▶ **Requirement**: Each line from the beginning of the entries below through the line that includes "西青区消防改造 (372, 934)" must be returned exactly as given.

***** Supplied material

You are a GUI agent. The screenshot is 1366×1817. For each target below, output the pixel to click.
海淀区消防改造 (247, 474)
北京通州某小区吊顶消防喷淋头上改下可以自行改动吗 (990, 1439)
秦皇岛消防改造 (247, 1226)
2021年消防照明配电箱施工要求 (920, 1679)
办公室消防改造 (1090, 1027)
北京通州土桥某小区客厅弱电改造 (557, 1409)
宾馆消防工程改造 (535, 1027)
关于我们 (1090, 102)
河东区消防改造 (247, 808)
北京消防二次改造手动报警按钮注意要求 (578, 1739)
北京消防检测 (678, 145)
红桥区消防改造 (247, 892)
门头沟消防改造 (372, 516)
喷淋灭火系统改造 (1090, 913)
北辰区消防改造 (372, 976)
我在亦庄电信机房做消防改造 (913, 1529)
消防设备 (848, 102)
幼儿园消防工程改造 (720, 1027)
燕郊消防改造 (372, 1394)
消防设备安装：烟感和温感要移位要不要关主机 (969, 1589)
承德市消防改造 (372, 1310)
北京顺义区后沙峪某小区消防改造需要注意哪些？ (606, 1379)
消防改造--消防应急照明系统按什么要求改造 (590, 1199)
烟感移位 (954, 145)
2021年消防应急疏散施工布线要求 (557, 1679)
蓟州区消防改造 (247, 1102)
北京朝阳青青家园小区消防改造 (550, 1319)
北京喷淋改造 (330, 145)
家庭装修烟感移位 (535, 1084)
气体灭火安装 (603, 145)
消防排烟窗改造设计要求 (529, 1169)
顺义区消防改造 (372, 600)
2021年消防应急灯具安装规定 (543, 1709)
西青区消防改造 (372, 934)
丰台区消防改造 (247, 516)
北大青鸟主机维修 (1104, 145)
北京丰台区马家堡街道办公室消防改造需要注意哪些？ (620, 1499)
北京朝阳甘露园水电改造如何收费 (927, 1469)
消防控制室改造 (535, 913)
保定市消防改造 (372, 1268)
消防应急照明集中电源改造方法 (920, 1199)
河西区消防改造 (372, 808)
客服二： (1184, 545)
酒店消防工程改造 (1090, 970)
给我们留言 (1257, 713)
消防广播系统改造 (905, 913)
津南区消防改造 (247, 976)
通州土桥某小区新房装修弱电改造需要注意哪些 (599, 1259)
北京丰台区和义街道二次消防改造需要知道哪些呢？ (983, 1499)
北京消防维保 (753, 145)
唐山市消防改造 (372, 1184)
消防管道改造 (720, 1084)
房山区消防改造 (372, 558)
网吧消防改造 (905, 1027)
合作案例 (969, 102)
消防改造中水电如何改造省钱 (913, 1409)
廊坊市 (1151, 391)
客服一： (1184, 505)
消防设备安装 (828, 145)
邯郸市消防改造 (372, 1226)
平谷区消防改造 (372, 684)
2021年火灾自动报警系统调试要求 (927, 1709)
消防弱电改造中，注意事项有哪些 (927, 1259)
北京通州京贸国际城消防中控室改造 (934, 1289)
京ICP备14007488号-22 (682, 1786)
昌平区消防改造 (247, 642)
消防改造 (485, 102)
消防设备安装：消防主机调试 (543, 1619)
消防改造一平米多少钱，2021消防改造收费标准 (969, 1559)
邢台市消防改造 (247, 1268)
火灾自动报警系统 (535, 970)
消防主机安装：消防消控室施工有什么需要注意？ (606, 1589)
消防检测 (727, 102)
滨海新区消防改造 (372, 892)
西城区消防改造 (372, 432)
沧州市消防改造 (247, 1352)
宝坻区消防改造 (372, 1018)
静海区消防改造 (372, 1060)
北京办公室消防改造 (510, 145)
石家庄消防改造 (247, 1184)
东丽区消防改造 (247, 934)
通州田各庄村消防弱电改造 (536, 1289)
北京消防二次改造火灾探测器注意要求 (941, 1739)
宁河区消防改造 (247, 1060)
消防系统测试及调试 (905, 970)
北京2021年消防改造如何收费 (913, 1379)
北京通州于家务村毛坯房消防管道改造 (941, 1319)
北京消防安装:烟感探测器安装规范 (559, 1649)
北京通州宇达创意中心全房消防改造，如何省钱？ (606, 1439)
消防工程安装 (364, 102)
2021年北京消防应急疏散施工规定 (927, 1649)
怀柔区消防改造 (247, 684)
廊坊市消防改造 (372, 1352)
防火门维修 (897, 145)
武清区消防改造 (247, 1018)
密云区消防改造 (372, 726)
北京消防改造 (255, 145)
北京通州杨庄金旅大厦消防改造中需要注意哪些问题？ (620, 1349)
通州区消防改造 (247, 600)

**********

▶ **Written response**:
You are a GUI agent. The screenshot is 1366×1817. For each target below, output the pixel to click.
海淀区消防改造 (247, 474)
北京通州某小区吊顶消防喷淋头上改下可以自行改动吗 (990, 1439)
秦皇岛消防改造 (247, 1226)
2021年消防照明配电箱施工要求 (920, 1679)
办公室消防改造 (1090, 1027)
北京通州土桥某小区客厅弱电改造 (557, 1409)
宾馆消防工程改造 (535, 1027)
关于我们 (1090, 102)
河东区消防改造 (247, 808)
北京消防二次改造手动报警按钮注意要求 (578, 1739)
北京消防检测 (678, 145)
红桥区消防改造 (247, 892)
门头沟消防改造 (372, 516)
喷淋灭火系统改造 (1090, 913)
北辰区消防改造 (372, 976)
我在亦庄电信机房做消防改造 (913, 1529)
消防设备 (848, 102)
幼儿园消防工程改造 (720, 1027)
燕郊消防改造 (372, 1394)
消防设备安装：烟感和温感要移位要不要关主机 (969, 1589)
承德市消防改造 (372, 1310)
北京顺义区后沙峪某小区消防改造需要注意哪些？ (606, 1379)
消防改造--消防应急照明系统按什么要求改造 (590, 1199)
烟感移位 (954, 145)
2021年消防应急疏散施工布线要求 (557, 1679)
蓟州区消防改造 (247, 1102)
北京朝阳青青家园小区消防改造 (550, 1319)
北京喷淋改造 (330, 145)
家庭装修烟感移位 (535, 1084)
气体灭火安装 (603, 145)
消防排烟窗改造设计要求 (529, 1169)
顺义区消防改造 (372, 600)
2021年消防应急灯具安装规定 (543, 1709)
西青区消防改造 (372, 934)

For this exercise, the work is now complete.